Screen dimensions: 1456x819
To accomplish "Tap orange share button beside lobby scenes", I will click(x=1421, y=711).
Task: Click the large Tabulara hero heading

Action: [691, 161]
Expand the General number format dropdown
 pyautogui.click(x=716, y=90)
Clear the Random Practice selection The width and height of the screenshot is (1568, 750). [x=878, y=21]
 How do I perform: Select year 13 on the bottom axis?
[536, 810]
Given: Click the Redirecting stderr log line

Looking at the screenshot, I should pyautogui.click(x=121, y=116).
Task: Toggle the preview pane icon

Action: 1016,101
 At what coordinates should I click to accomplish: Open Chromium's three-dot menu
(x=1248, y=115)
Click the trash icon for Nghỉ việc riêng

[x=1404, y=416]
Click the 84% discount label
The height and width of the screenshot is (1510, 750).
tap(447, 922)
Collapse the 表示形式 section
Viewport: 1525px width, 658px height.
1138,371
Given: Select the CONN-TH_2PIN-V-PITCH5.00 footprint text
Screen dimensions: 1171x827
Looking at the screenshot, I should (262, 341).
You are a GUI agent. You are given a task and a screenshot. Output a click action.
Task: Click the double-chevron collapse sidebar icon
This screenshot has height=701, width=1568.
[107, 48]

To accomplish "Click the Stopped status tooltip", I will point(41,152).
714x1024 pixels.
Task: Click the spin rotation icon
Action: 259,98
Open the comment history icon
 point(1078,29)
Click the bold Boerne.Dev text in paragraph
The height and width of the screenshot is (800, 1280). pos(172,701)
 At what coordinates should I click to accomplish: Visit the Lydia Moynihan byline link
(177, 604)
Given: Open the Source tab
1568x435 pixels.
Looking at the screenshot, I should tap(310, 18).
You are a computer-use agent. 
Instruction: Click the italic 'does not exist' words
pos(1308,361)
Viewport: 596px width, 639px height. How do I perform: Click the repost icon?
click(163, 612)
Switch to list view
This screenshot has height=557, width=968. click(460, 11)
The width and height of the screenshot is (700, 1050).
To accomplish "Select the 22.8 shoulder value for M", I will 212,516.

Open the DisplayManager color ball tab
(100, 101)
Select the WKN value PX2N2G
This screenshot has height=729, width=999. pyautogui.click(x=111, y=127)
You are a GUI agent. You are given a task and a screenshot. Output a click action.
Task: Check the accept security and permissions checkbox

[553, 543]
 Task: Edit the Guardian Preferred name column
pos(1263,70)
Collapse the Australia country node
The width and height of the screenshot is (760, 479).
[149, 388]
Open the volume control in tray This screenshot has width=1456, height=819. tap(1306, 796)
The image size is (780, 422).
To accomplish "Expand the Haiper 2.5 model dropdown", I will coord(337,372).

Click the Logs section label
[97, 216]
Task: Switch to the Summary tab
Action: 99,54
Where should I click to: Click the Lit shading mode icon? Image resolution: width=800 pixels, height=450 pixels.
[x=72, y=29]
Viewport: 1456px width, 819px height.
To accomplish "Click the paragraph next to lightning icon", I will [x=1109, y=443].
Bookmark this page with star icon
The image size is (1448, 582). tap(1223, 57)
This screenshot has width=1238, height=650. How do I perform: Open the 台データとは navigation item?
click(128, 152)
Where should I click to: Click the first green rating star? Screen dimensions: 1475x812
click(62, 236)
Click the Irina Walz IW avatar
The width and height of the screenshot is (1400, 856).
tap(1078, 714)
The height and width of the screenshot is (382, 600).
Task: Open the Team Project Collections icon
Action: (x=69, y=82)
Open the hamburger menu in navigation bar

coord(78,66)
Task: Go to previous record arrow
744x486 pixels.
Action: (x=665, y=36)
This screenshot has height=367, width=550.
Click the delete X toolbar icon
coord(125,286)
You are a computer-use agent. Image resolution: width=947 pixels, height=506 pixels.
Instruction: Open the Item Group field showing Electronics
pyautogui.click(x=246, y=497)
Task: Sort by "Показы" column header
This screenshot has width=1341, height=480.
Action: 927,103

• **指示**
「I will point(41,152).」を含む行から始まり「This screenshot has height=557, width=968.」を含む行で終わる範囲の行を、空行を除いてMarkdownの表に変換してください。列名は「番号」と「行の内容」とし、「番号」には1から始まる通し番号を記入してください。

• **解答**
| 番号 | 行の内容 |
|---|---|
| 1 | To accomplish "Click the Stopped status tooltip", I will point(41,152). |
| 2 | 714x1024 pixels. |
| 3 | Task: Click the spin rotation icon |
| 4 | Action: 259,98 |
| 5 | Open the comment history icon |
| 6 |  point(1078,29) |
| 7 | Click the bold Boerne.Dev text in paragraph |
| 8 | The height and width of the screenshot is (800, 1280). pos(172,701) |
| 9 |  At what coordinates should I click to accomplish: Visit the Lydia Moynihan byline link |
| 10 | (177, 604) |
| 11 | Given: Open the Source tab |
| 12 | 1568x435 pixels. |
| 13 | Looking at the screenshot, I should tap(310, 18). |
| 14 | You are a computer-use agent.  |
| 15 | Instruction: Click the italic 'does not exist' words |
| 16 | pos(1308,361) |
| 17 | Viewport: 596px width, 639px height. How do I perform: Click the repost icon? |
| 18 | click(163, 612) |
| 19 | Switch to list view |
| 20 | This screenshot has height=557, width=968. click(460, 11) |